-- Opening Marker --

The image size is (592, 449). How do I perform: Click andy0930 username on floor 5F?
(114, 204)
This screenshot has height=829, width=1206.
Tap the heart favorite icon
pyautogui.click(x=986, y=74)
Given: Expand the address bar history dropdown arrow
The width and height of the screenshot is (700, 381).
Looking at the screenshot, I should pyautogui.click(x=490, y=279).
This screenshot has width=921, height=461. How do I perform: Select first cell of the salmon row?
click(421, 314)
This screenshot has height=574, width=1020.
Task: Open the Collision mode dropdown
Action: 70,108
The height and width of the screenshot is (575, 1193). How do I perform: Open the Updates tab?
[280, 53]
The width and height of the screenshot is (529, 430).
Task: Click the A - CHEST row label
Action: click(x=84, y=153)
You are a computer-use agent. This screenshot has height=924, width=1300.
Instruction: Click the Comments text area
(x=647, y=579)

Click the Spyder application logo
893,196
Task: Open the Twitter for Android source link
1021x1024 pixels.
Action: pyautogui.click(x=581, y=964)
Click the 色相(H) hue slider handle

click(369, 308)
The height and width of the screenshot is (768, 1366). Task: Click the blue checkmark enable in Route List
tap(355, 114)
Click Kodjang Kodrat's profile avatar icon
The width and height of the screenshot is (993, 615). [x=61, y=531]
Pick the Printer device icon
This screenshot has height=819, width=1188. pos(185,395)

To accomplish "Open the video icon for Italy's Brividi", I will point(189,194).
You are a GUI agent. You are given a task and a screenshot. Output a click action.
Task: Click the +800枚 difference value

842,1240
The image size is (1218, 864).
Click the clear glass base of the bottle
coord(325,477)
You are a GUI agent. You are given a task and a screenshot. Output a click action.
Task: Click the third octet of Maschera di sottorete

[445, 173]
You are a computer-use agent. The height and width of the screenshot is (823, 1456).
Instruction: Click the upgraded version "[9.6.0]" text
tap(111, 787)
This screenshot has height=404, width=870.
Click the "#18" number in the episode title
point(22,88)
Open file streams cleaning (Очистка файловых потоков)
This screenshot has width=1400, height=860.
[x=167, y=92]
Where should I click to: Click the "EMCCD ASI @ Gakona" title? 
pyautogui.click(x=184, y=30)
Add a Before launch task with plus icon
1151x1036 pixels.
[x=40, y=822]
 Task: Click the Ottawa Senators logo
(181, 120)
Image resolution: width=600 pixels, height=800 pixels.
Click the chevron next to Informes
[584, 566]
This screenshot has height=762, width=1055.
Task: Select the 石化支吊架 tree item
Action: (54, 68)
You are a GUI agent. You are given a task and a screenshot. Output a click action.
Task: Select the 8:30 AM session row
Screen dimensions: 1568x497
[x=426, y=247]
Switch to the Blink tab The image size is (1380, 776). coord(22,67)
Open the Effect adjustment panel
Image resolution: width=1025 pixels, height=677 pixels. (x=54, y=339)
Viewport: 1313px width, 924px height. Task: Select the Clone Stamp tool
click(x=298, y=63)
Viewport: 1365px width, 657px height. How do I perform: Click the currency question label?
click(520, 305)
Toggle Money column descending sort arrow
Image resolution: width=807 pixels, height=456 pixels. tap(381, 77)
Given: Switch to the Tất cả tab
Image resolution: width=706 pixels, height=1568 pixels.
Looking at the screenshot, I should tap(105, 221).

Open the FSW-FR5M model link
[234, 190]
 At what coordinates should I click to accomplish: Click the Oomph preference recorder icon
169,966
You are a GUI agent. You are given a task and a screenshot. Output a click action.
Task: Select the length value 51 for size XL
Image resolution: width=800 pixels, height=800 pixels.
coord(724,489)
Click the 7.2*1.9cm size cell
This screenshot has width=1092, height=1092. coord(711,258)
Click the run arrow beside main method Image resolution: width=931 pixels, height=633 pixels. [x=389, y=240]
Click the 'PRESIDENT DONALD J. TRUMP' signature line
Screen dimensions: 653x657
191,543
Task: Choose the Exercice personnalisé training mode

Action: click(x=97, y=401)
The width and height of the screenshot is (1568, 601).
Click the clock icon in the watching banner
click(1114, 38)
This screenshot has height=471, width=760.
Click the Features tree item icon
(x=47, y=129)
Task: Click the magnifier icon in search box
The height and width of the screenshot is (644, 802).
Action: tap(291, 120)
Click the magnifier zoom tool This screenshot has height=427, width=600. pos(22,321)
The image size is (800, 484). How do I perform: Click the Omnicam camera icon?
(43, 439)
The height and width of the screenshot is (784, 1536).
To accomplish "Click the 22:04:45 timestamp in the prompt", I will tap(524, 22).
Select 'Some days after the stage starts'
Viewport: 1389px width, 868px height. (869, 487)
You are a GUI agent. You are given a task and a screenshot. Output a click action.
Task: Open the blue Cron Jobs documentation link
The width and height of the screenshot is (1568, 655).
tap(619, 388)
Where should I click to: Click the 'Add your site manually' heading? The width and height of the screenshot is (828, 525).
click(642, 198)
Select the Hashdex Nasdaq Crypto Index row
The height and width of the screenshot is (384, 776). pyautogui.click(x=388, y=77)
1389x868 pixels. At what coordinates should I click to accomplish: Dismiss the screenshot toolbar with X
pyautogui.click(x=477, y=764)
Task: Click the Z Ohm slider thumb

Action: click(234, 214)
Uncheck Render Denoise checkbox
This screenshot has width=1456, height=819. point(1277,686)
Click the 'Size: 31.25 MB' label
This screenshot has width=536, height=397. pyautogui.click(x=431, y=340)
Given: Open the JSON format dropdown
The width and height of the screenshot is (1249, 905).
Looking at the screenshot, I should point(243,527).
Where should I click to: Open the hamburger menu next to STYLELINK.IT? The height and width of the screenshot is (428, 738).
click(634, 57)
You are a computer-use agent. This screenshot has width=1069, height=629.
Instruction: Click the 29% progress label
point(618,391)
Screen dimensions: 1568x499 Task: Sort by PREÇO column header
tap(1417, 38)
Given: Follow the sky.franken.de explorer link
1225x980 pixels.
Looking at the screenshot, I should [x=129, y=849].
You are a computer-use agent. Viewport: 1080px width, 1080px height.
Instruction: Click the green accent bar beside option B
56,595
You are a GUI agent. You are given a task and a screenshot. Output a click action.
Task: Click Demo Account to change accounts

-- Closing Marker --

» **WHAT YOU NEED TO DO**: Output every record verbatim.

» **RESPONSE TO THE TASK**:
The image size is (592, 449). How do I perform: Click andy0930 username on floor 5F?
(114, 204)
This screenshot has height=829, width=1206.
Tap the heart favorite icon
pyautogui.click(x=986, y=74)
Given: Expand the address bar history dropdown arrow
The width and height of the screenshot is (700, 381).
Looking at the screenshot, I should pyautogui.click(x=490, y=279).
This screenshot has width=921, height=461. How do I perform: Select first cell of the salmon row?
click(421, 314)
This screenshot has height=574, width=1020.
Task: Open the Collision mode dropdown
Action: 70,108
The height and width of the screenshot is (575, 1193). How do I perform: Open the Updates tab?
[280, 53]
The width and height of the screenshot is (529, 430).
Task: Click the A - CHEST row label
Action: click(x=84, y=153)
You are a computer-use agent. This screenshot has height=924, width=1300.
Instruction: Click the Comments text area
(x=647, y=579)

Click the Spyder application logo
893,196
Task: Open the Twitter for Android source link
1021x1024 pixels.
Action: pyautogui.click(x=581, y=964)
Click the 色相(H) hue slider handle

click(369, 308)
The height and width of the screenshot is (768, 1366). Task: Click the blue checkmark enable in Route List
tap(355, 114)
Click Kodjang Kodrat's profile avatar icon
The width and height of the screenshot is (993, 615). [x=61, y=531]
Pick the Printer device icon
This screenshot has height=819, width=1188. pos(185,395)

To accomplish "Open the video icon for Italy's Brividi", I will point(189,194).
You are a GUI agent. You are given a task and a screenshot. Output a click action.
Task: Click the +800枚 difference value

842,1240
The image size is (1218, 864).
Click the clear glass base of the bottle
coord(325,477)
You are a GUI agent. You are given a task and a screenshot. Output a click action.
Task: Click the third octet of Maschera di sottorete

[445, 173]
You are a computer-use agent. The height and width of the screenshot is (823, 1456).
Instruction: Click the upgraded version "[9.6.0]" text
tap(111, 787)
This screenshot has height=404, width=870.
Click the "#18" number in the episode title
point(22,88)
Open file streams cleaning (Очистка файловых потоков)
This screenshot has width=1400, height=860.
[x=167, y=92]
Where should I click to: Click the "EMCCD ASI @ Gakona" title? 
pyautogui.click(x=184, y=30)
Add a Before launch task with plus icon
1151x1036 pixels.
[x=40, y=822]
 Task: Click the Ottawa Senators logo
(181, 120)
Image resolution: width=600 pixels, height=800 pixels.
Click the chevron next to Informes
[584, 566]
This screenshot has height=762, width=1055.
Task: Select the 石化支吊架 tree item
Action: (54, 68)
You are a GUI agent. You are given a task and a screenshot. Output a click action.
Task: Select the 8:30 AM session row
Screen dimensions: 1568x497
[x=426, y=247]
Switch to the Blink tab The image size is (1380, 776). coord(22,67)
Open the Effect adjustment panel
Image resolution: width=1025 pixels, height=677 pixels. (x=54, y=339)
Viewport: 1313px width, 924px height. Task: Select the Clone Stamp tool
click(x=298, y=63)
Viewport: 1365px width, 657px height. How do I perform: Click the currency question label?
click(520, 305)
Toggle Money column descending sort arrow
Image resolution: width=807 pixels, height=456 pixels. tap(381, 77)
Given: Switch to the Tất cả tab
Image resolution: width=706 pixels, height=1568 pixels.
Looking at the screenshot, I should tap(105, 221).

Open the FSW-FR5M model link
[234, 190]
 At what coordinates should I click to accomplish: Click the Oomph preference recorder icon
169,966
You are a GUI agent. You are given a task and a screenshot. Output a click action.
Task: Select the length value 51 for size XL
Image resolution: width=800 pixels, height=800 pixels.
coord(724,489)
Click the 7.2*1.9cm size cell
This screenshot has width=1092, height=1092. coord(711,258)
Click the run arrow beside main method Image resolution: width=931 pixels, height=633 pixels. [x=389, y=240]
Click the 'PRESIDENT DONALD J. TRUMP' signature line
Screen dimensions: 653x657
191,543
Task: Choose the Exercice personnalisé training mode

Action: click(x=97, y=401)
The width and height of the screenshot is (1568, 601).
Click the clock icon in the watching banner
click(1114, 38)
This screenshot has height=471, width=760.
Click the Features tree item icon
(x=47, y=129)
Task: Click the magnifier icon in search box
The height and width of the screenshot is (644, 802).
Action: tap(291, 120)
Click the magnifier zoom tool This screenshot has height=427, width=600. pos(22,321)
The image size is (800, 484). How do I perform: Click the Omnicam camera icon?
(43, 439)
The height and width of the screenshot is (784, 1536).
To accomplish "Click the 22:04:45 timestamp in the prompt", I will tap(524, 22).
Select 'Some days after the stage starts'
Viewport: 1389px width, 868px height. (869, 487)
You are a GUI agent. You are given a task and a screenshot. Output a click action.
Task: Open the blue Cron Jobs documentation link
The width and height of the screenshot is (1568, 655).
tap(619, 388)
Where should I click to: Click the 'Add your site manually' heading? The width and height of the screenshot is (828, 525).
click(642, 198)
Select the Hashdex Nasdaq Crypto Index row
The height and width of the screenshot is (384, 776). pyautogui.click(x=388, y=77)
1389x868 pixels. At what coordinates should I click to accomplish: Dismiss the screenshot toolbar with X
pyautogui.click(x=477, y=764)
Task: Click the Z Ohm slider thumb

Action: click(234, 214)
Uncheck Render Denoise checkbox
This screenshot has width=1456, height=819. point(1277,686)
Click the 'Size: 31.25 MB' label
This screenshot has width=536, height=397. pyautogui.click(x=431, y=340)
Given: Open the JSON format dropdown
The width and height of the screenshot is (1249, 905).
Looking at the screenshot, I should point(243,527).
Where should I click to: Open the hamburger menu next to STYLELINK.IT? The height and width of the screenshot is (428, 738).
click(634, 57)
You are a computer-use agent. This screenshot has width=1069, height=629.
Instruction: Click the 29% progress label
point(618,391)
Screen dimensions: 1568x499 Task: Sort by PREÇO column header
tap(1417, 38)
Given: Follow the sky.franken.de explorer link
1225x980 pixels.
Looking at the screenshot, I should [x=129, y=849].
You are a computer-use agent. Viewport: 1080px width, 1080px height.
Instruction: Click the green accent bar beside option B
56,595
You are a GUI agent. You are given a task and a screenshot. Output a click action.
Task: Click Demo Account to change accounts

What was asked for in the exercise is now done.